His catalogue of sounds includes a range of noises produced by diverse actions such as sending a telefax, tearing off the pages of a notebook, or dropping a bunch of keys to the ground. The artist, born in Barcelona in 1966, uses all those banal sounds to create the scenario of public performances that arouse highly peculiar reactions. (...)

Oscar Abril Ascaso's evolution has made him move away from the sphere of what is considered "music" and explore the realm of "free performance". "We live in an artistic world which is focused on objectification, and that is why I am so interested in this kind of performance and in the world of sounds. It has no material representation, which explains why it is at the bottom of the heap in the art world". Over the years, Oscar's work has become increasingly ethereal and difficult to classify.

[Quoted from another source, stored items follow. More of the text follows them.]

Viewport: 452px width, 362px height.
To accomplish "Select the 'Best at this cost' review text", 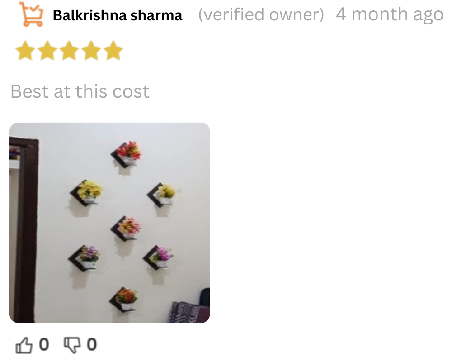I will click(80, 91).
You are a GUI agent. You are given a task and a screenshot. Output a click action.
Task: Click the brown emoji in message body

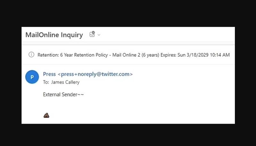point(46,115)
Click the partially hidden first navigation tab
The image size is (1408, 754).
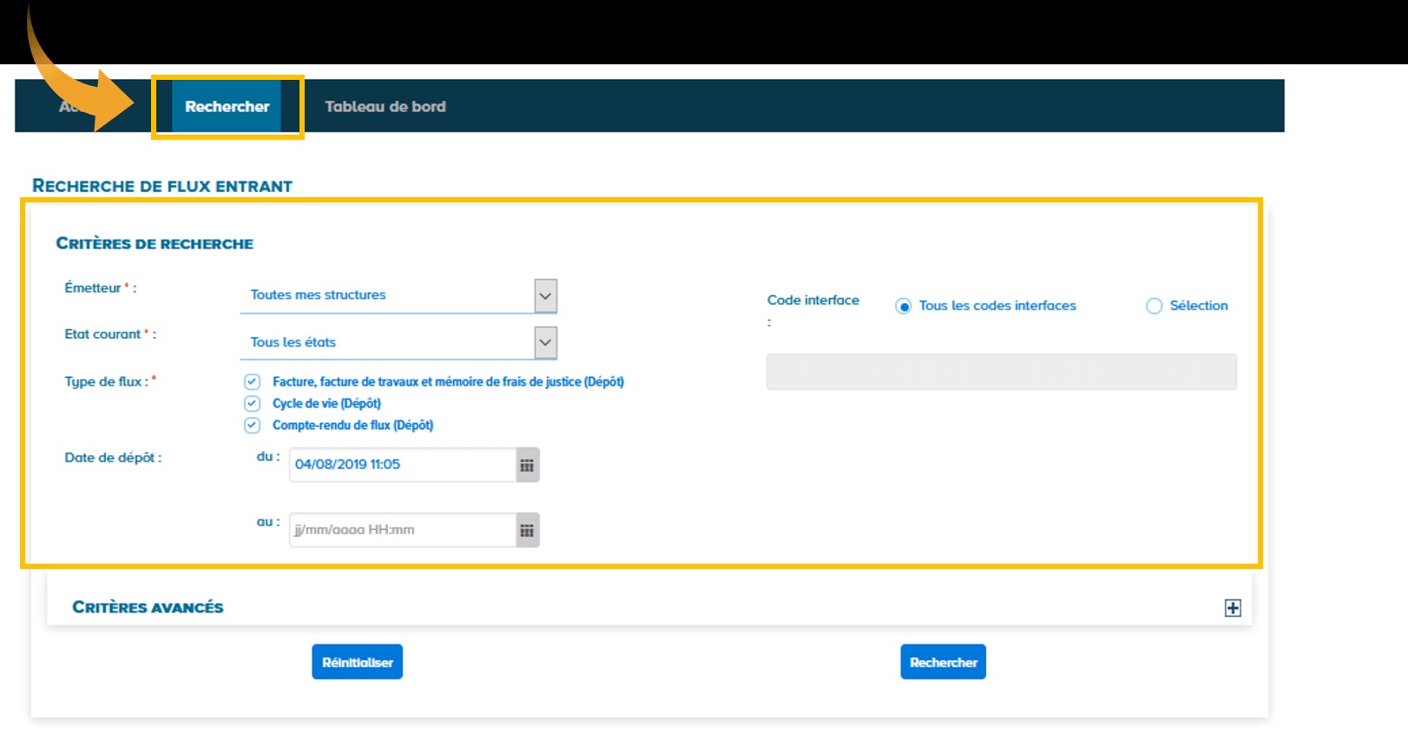tap(69, 107)
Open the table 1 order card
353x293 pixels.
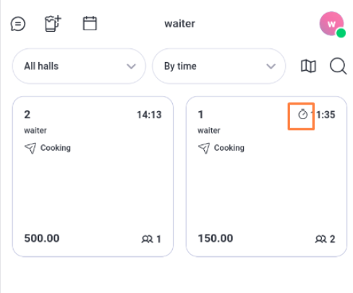(266, 177)
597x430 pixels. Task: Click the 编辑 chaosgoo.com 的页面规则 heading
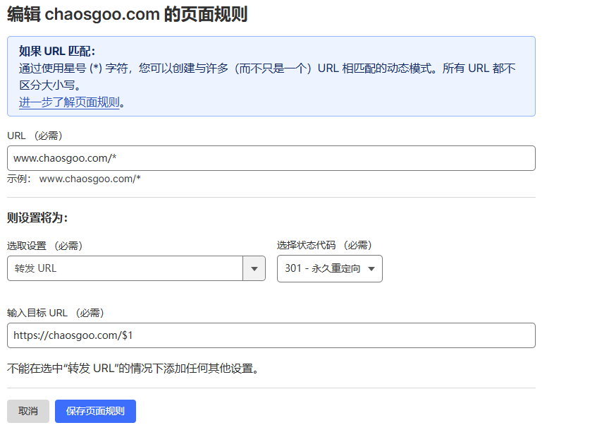tap(127, 14)
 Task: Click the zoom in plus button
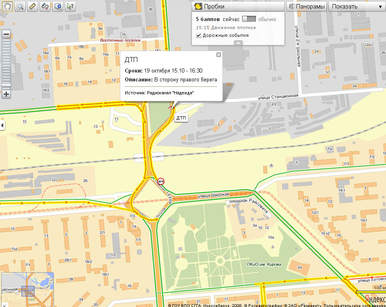pos(6,94)
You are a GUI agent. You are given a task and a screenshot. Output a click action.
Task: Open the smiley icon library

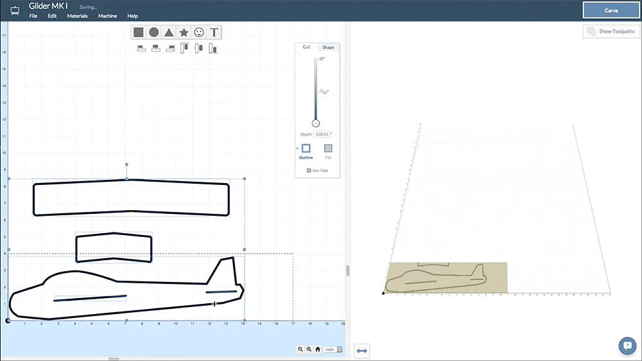[x=199, y=32]
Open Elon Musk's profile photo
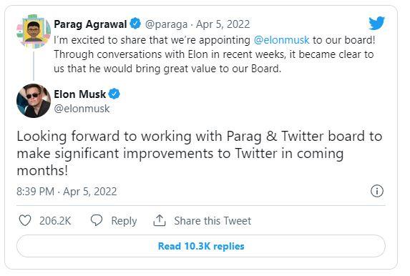Screen dimensions: 410x276 tap(34, 101)
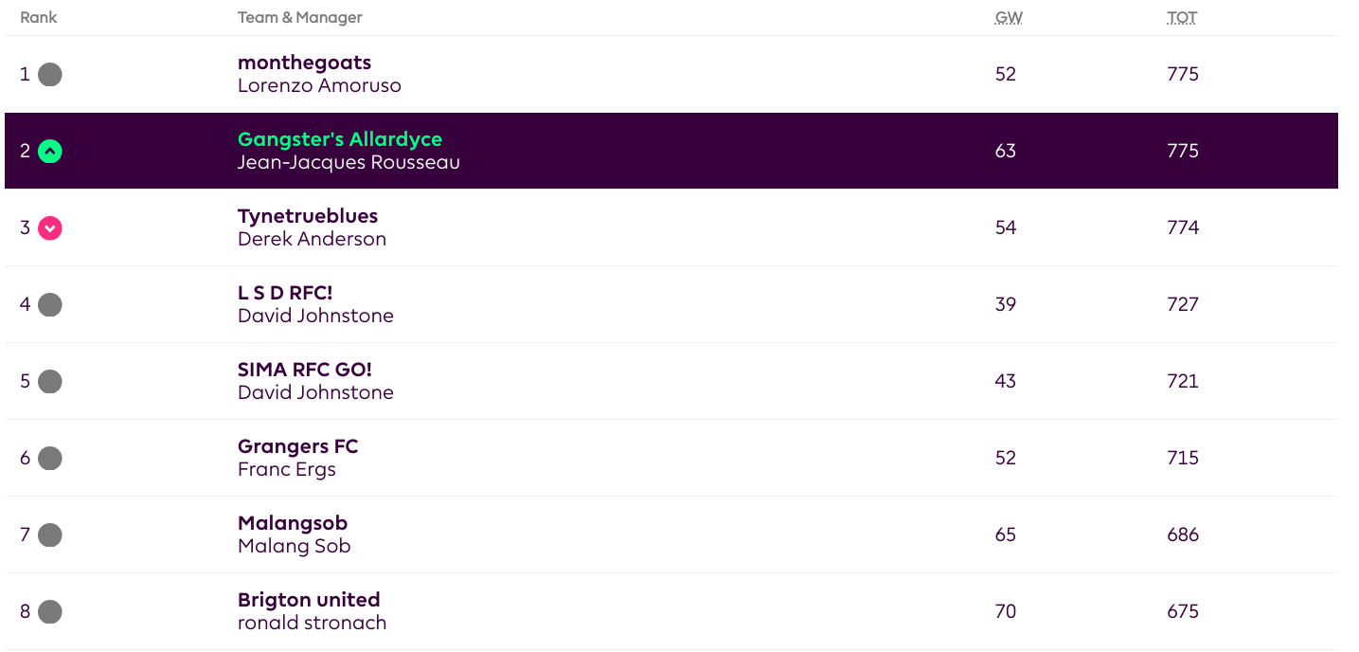Click the TOT column header

tap(1182, 17)
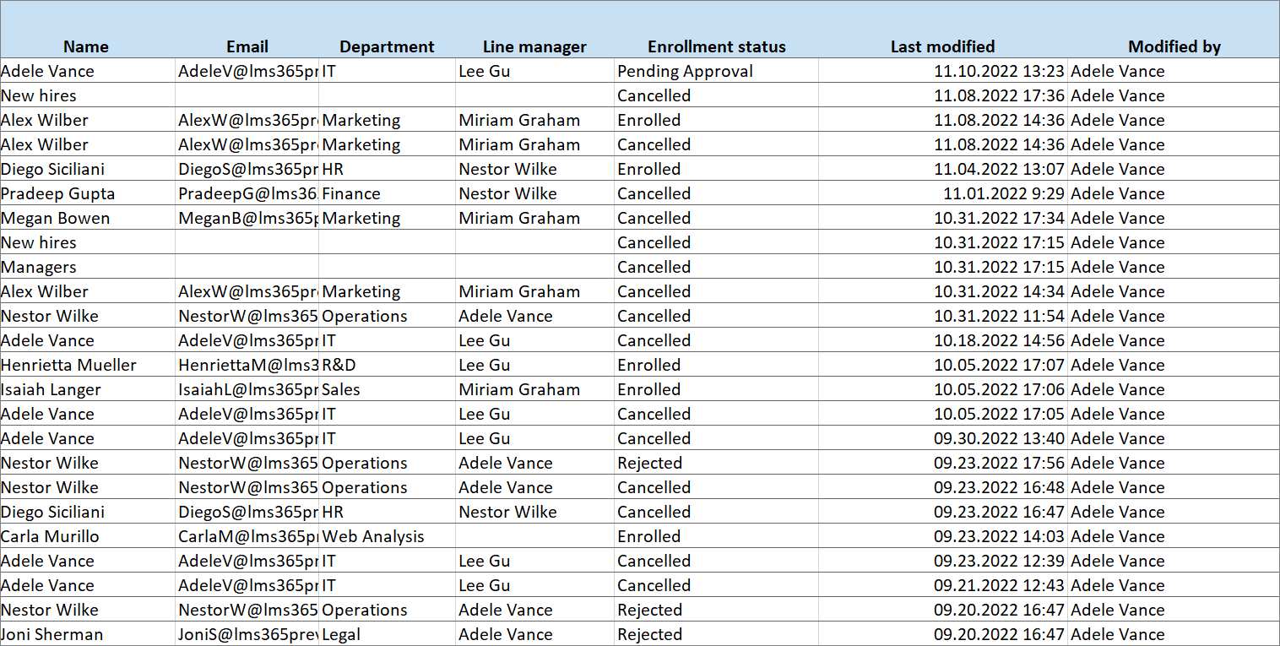Click the Enrollment status header cell
This screenshot has height=646, width=1280.
(x=716, y=46)
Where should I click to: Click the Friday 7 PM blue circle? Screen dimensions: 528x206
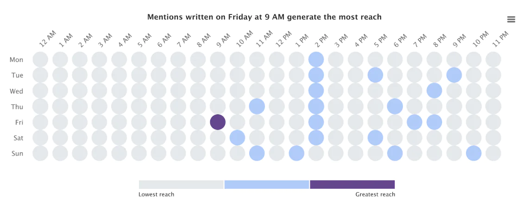click(x=415, y=122)
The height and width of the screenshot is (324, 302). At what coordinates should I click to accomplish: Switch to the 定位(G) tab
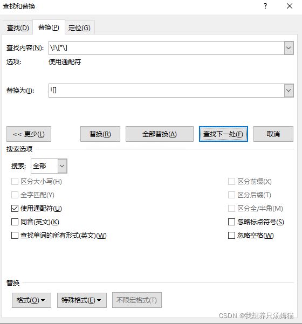[x=80, y=27]
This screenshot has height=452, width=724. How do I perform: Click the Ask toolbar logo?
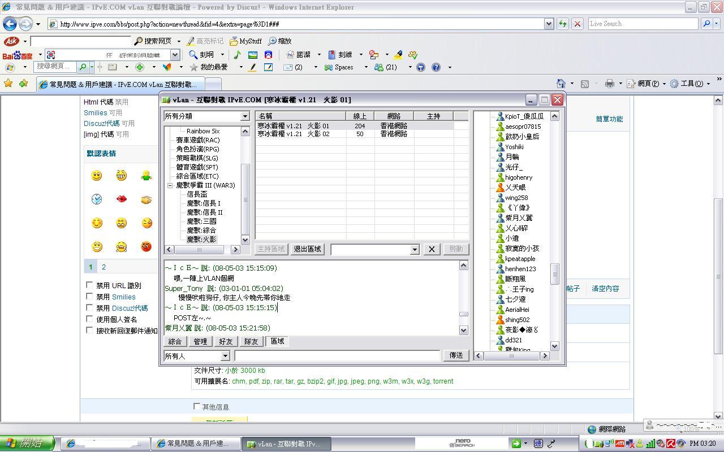click(11, 41)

Oscar Abril Ascaso has very clear ideas about what he wants to express and he uses them as the basis on which he later builds the conceptual structure of his work while creating what he defines as "the LTM (Low-Tech Music) machine". But that peculiar device does not take any given concrete shape. It is a combination of the artist's actions and the elements he uses to perform these actions. By means of that abstract - though real - machine, the artist creates a wide-ranging repertoire of interpretations. All the pieces listed in his catalogue are numbered and Low-Tech Music nē 20, for example, refers to a slot-machine "concerto". (...)

One of the factors that lend conceptual strength to Oscar Abril Ascaso's work is his determination to run counter to the accepted idea of authorship of the art work. The artist further points out that his own catalogue of sounds "is an impersonal frame of reference, so that anybody may interpret it. I intend to foster the dissolution of the concepts of author and work". (...)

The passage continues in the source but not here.